**YOUR GOAL:**
Please write out the entries below as a numbered list of lines. Begin at the line that contains "Given: Enable SUN schedule day", stop after the line that contains "Looking at the screenshot, I should (622, 172).", skip blank lines, and leave out the pictures.

**DATA FOR THE TASK:**

_ _ _ _

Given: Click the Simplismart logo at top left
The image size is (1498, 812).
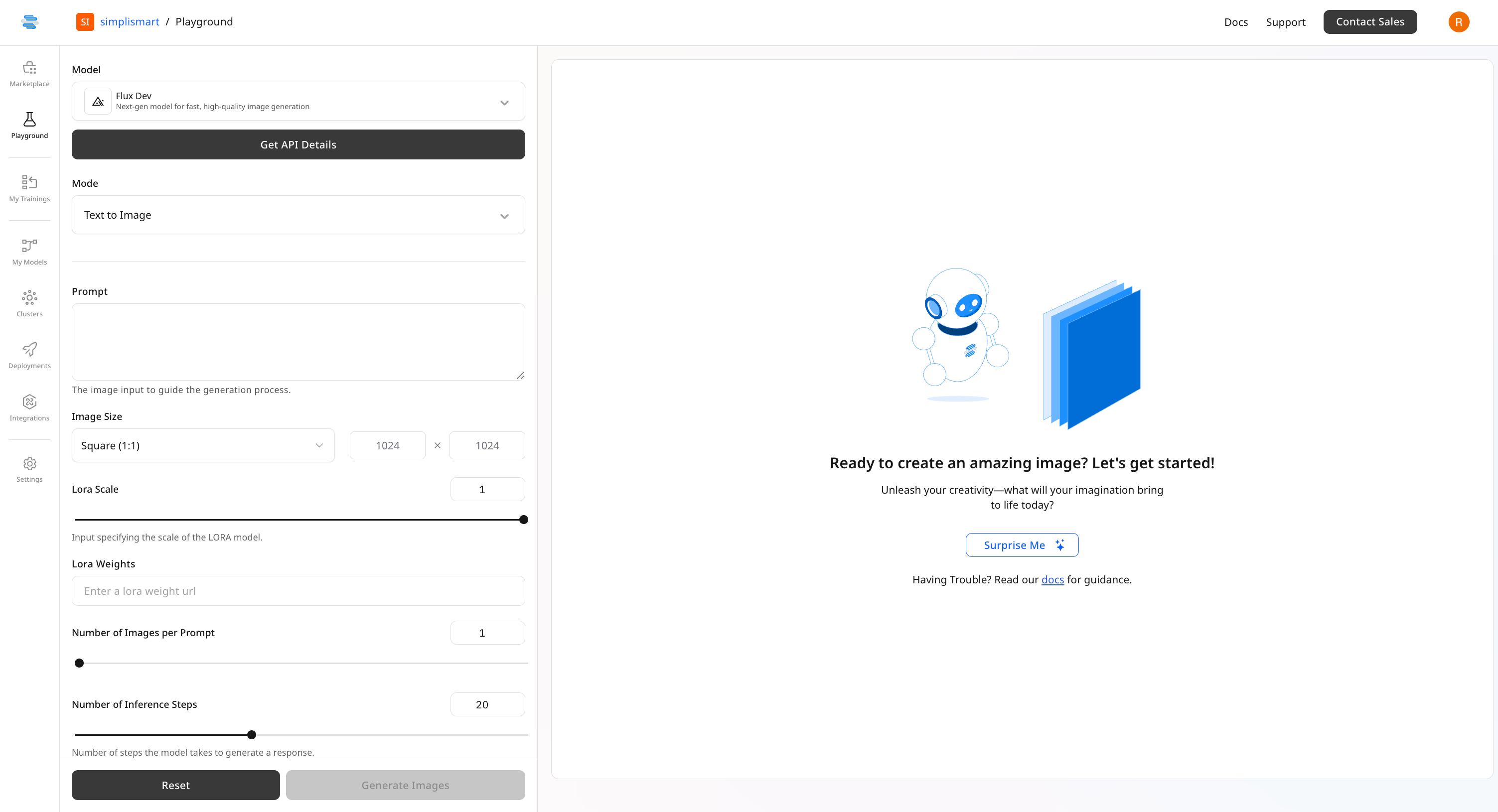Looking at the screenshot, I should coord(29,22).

_ _ _ _

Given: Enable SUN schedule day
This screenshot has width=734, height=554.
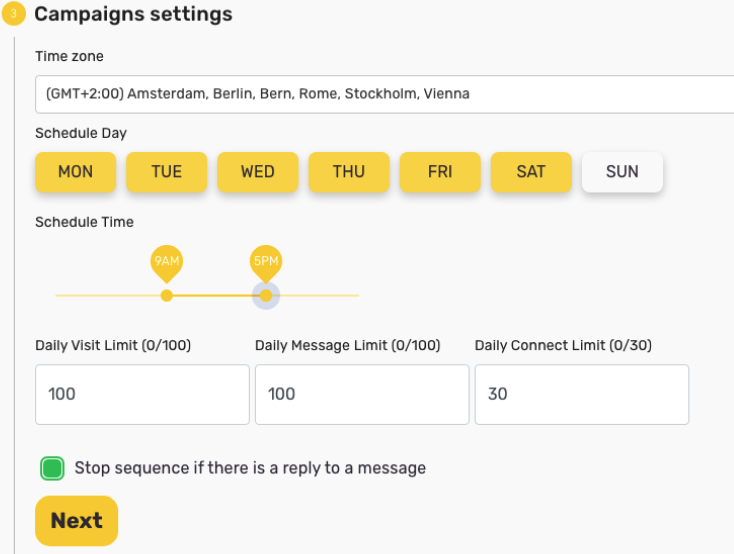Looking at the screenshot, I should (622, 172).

_ _ _ _

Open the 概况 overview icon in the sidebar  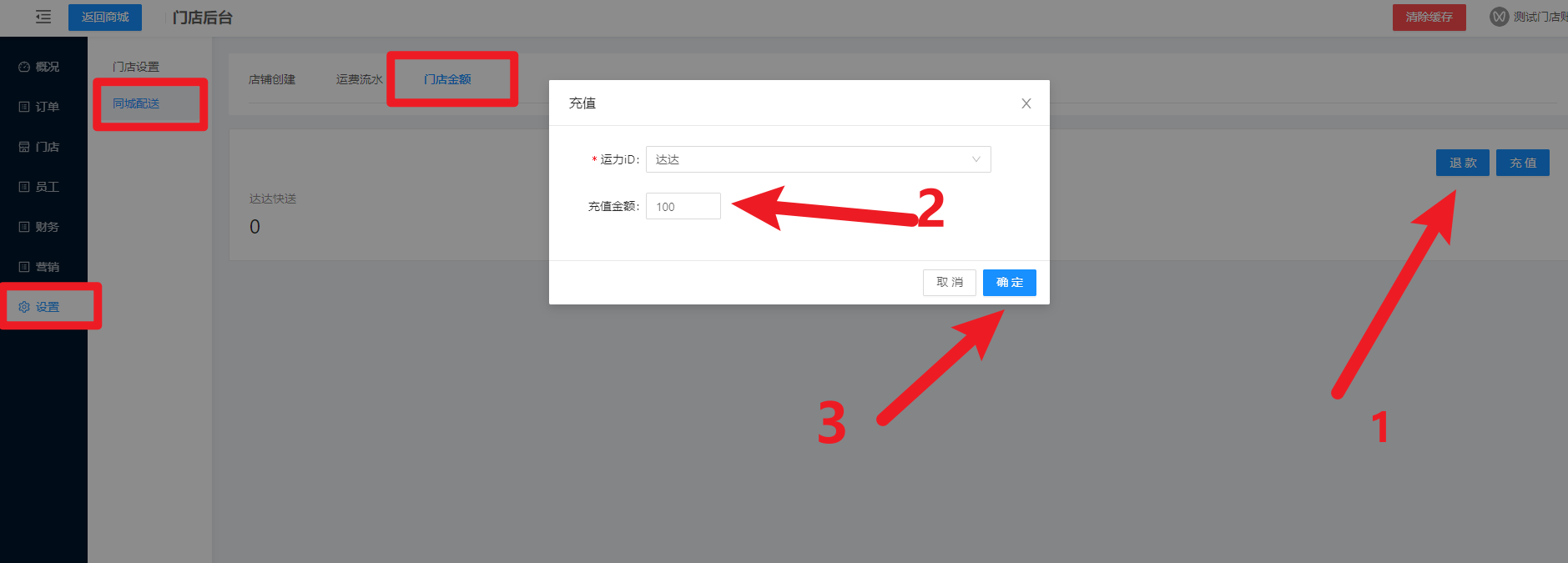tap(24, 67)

_ _ _ _

**FULL SOLUTION:**
1. Given: Enable SUN schedule day
2. This screenshot has width=734, height=554.
3. Looking at the screenshot, I should (622, 172).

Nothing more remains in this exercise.